If a line comes after the one containing "Given: Tap the alarm clock status icon", leave it out; copy every line before it, and that line too, exactly as written, starting from the first line of the entries.

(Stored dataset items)
※

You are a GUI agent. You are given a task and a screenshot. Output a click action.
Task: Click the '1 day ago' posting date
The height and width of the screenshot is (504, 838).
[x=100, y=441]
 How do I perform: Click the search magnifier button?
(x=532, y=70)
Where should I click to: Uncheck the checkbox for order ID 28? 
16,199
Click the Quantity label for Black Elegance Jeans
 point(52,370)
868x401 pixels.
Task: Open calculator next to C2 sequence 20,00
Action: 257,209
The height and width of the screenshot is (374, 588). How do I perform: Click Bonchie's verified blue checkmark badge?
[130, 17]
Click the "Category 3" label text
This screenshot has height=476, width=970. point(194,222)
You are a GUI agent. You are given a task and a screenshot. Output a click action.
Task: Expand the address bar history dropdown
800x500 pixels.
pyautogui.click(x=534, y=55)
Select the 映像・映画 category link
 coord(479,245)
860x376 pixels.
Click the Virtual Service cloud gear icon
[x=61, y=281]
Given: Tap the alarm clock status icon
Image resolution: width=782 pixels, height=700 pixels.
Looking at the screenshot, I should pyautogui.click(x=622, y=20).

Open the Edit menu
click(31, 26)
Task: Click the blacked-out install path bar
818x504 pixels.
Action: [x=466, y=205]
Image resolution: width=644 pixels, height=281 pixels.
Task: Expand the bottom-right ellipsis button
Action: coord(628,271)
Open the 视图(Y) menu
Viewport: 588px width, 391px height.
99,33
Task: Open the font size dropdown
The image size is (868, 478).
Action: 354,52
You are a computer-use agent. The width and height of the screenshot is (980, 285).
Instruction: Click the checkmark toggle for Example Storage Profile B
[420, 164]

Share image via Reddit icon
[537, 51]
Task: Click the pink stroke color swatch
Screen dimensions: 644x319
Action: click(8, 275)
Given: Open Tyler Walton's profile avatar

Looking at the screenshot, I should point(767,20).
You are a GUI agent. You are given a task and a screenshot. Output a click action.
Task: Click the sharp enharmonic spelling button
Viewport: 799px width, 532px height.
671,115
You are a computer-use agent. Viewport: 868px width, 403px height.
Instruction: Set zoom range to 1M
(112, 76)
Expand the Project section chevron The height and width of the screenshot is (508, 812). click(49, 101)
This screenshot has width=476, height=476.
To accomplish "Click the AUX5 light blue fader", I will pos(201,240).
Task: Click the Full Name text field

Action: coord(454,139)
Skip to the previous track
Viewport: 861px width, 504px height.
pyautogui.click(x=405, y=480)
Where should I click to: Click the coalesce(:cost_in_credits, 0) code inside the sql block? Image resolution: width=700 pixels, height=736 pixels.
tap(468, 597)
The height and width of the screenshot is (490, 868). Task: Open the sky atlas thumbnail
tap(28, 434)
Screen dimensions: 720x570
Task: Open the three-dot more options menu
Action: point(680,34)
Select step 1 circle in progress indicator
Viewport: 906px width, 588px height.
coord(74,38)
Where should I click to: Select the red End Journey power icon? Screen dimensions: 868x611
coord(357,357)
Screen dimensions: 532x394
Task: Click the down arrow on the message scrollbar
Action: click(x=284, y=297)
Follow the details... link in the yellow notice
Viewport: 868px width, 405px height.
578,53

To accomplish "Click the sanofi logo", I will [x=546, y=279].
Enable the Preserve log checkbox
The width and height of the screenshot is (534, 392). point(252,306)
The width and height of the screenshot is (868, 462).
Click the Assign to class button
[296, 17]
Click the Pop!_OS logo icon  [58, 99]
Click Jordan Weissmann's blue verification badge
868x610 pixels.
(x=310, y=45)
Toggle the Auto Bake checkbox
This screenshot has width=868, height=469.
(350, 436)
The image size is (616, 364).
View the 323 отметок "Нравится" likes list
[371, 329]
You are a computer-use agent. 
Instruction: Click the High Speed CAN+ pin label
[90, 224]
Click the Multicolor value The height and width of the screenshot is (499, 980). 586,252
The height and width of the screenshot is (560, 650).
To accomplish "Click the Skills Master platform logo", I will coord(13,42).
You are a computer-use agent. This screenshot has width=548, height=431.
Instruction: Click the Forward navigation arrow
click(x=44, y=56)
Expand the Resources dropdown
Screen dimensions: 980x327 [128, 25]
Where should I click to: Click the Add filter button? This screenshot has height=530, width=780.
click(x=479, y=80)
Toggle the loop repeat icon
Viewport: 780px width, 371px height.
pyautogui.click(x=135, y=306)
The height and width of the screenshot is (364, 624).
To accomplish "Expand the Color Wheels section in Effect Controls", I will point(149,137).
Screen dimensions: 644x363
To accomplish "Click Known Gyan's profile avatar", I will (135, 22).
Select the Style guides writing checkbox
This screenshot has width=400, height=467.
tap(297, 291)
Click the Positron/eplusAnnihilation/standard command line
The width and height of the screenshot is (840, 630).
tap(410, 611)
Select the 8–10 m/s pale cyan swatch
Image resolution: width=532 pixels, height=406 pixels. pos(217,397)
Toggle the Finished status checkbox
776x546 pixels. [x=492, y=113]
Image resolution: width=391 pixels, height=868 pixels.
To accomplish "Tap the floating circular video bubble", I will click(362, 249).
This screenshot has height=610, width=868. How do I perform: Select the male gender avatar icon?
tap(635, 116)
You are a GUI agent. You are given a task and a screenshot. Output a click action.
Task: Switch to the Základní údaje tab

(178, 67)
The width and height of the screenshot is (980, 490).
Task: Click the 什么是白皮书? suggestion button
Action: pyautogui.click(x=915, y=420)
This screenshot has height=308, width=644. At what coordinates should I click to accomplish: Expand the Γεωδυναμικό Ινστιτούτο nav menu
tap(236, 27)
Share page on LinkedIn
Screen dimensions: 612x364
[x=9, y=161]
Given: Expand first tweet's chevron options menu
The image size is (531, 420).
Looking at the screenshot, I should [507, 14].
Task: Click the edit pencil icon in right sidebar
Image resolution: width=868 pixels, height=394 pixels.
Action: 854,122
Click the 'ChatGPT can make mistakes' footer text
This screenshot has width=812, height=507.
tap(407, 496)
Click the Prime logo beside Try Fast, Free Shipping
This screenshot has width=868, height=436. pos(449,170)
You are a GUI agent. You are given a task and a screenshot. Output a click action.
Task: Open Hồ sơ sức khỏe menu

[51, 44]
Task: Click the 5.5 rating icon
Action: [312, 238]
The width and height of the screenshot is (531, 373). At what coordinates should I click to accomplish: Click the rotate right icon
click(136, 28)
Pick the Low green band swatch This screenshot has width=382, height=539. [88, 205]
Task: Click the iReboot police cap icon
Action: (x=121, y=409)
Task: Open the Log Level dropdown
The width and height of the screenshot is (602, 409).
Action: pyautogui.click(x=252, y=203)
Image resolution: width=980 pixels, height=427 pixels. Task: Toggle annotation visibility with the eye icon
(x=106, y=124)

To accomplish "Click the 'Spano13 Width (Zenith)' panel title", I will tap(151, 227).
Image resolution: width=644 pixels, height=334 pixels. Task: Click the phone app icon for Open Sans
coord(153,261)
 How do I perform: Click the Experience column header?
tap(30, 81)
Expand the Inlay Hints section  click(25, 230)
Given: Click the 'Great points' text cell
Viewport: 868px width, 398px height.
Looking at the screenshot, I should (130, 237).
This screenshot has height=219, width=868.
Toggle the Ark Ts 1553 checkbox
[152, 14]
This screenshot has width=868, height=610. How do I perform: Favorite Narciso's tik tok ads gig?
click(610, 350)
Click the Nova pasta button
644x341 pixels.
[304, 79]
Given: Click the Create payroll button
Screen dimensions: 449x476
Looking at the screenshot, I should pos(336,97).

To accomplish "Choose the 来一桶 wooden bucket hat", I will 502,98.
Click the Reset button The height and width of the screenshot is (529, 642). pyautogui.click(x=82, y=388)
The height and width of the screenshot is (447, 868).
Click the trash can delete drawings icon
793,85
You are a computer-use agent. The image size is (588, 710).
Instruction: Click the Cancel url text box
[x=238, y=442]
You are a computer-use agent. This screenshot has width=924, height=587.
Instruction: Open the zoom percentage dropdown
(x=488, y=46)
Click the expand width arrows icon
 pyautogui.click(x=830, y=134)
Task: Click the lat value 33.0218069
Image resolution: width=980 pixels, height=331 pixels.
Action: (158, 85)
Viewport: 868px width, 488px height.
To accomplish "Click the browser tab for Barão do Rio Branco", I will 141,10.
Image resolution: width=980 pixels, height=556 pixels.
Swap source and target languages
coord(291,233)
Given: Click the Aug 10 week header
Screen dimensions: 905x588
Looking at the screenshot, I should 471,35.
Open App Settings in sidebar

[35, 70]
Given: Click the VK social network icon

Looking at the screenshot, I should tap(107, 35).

※

WRITTEN SOLUTION |
You are a GUI agent. You are given a task and a screenshot. Output a click action.
Task: Click the '1 day ago' posting date
The height and width of the screenshot is (504, 838).
[x=100, y=441]
 How do I perform: Click the search magnifier button?
(x=532, y=70)
Where should I click to: Uncheck the checkbox for order ID 28? 
16,199
Click the Quantity label for Black Elegance Jeans
 point(52,370)
868x401 pixels.
Task: Open calculator next to C2 sequence 20,00
Action: 257,209
The height and width of the screenshot is (374, 588). How do I perform: Click Bonchie's verified blue checkmark badge?
[130, 17]
Click the "Category 3" label text
This screenshot has height=476, width=970. point(194,222)
You are a GUI agent. You are given a task and a screenshot. Output a click action.
Task: Expand the address bar history dropdown
800x500 pixels.
pyautogui.click(x=534, y=55)
Select the 映像・映画 category link
 coord(479,245)
860x376 pixels.
Click the Virtual Service cloud gear icon
[x=61, y=281]
Given: Tap the alarm clock status icon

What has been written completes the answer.